* [The task] This exercise calls for the data below to be retyped exactly, minus any images.

* [Material for this exercise]
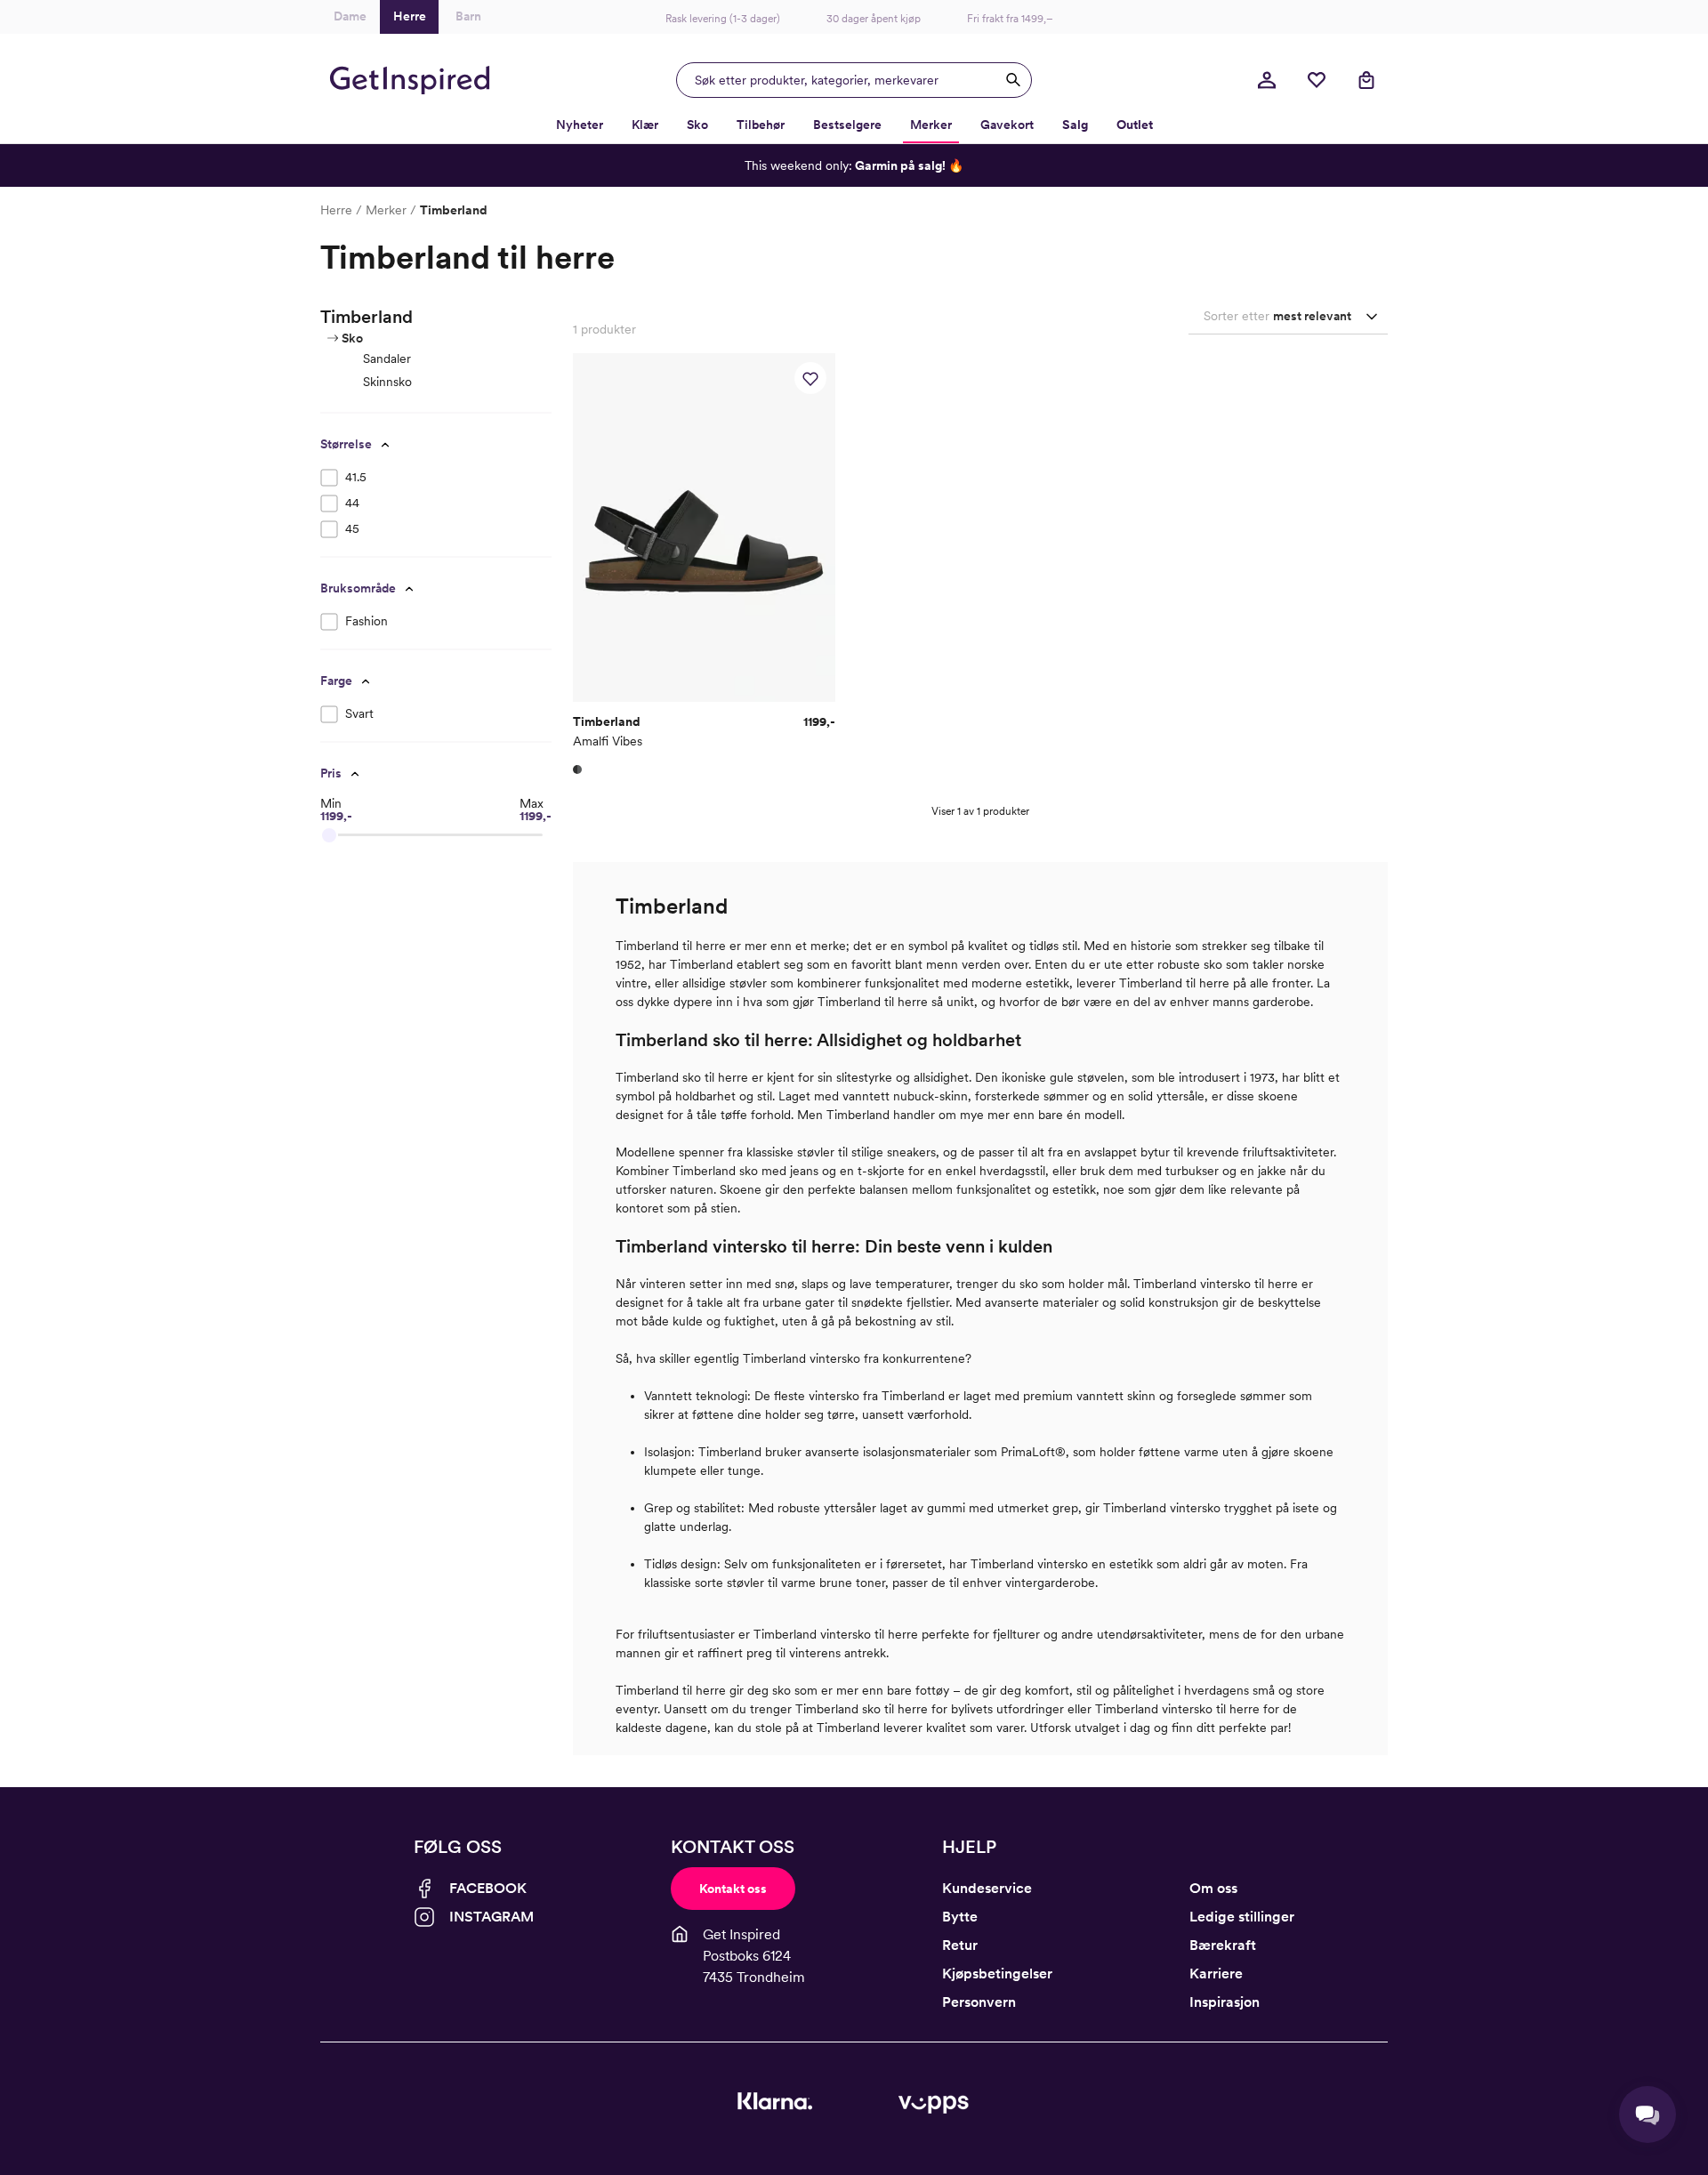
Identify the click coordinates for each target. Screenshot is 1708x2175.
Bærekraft (1222, 1945)
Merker (386, 210)
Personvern (979, 2002)
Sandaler (387, 358)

* [Reply to the task]
Identify the click coordinates for each target. Screenshot is 1708x2175.
Bærekraft (1222, 1945)
Merker (386, 210)
Personvern (979, 2002)
Sandaler (387, 358)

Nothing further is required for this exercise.